肾小管在体内大量外源性和内源性代谢产物的转运中起着关键作用。肾小管转运可分为两部分,一部分是异生化合物/代谢物进入细胞,一部分由顶端膜排出,这是通过将不同的特异性转运蛋白通道极性分布到肾小管细胞的顶端膜或基底侧膜来实现的。在人体内,OAT1(SLC22A6)、OAT3(SLC22A8)和OCT2(SLC22A2)是主要的基底侧外排转运蛋白,SGLT,MDR1(P-糖蛋白;ABCB1)、MRP2(ABCC2)、MRP4(ABCC4)和BCRP(ABCG2)是位于顶端膜的重要外排转运蛋白。由此可见,如果单个特异性转运蛋白的表达出现了问题,会引起所对应的异生化合物/代谢物的转运功能障碍,从而导致各种疾病产生。例如HCO3-协同转运蛋白的编码基因突变,就有可能导致2型肾小管性酸中毒。越来越多的研究显示,糖尿病肾病在肾小球出现明显损伤之前已存在肾小管及间质的结构及功能损伤,其临床表现为肾性糖尿、肾小管性蛋白尿及酶尿。因此,急需开发一系列针对肾小管上皮细胞转运体功能的检测手段,用以表征、量化转运体的完整功能;也为各种针对肾小管疾病的治疗,开辟一条便捷的体外诊断的思路。

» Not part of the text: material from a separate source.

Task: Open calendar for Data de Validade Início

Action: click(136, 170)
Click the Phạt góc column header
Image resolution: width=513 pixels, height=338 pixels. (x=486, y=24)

在人体内,葡萄糖的重吸收在控制体内血糖水平发挥重要作用,每天,最高达180克葡萄糖通过肾小球滤过,在肾小管被重吸收人血液。当葡萄糖超过肾糖阈180mg/dL或葡萄糖滤过负荷超过375mg/min,葡萄糖就会出现在尿液中。钠-葡萄糖共转运蛋白(SGLT)在肾脏葡萄糖重吸收过程中具有重要作用。SGLT2是一种钠-葡萄糖共转运蛋白,约90%的葡萄糖通过近曲小管S1段SGLT2被重吸收,SGLT2介导葡萄糖通过肾小管上皮细胞顶端被动转运。因此,检测肾小管上皮细胞中SGLT2表达水平对开发和评估病患者的肾小管上皮细胞葡萄糖重吸收功能具有重要意义。如果患者中的肾小管上皮细胞细胞膜上的SGLT2缺陷,使肾小管重吸收葡萄糖的能力降低,便有可能导致肾性糖尿。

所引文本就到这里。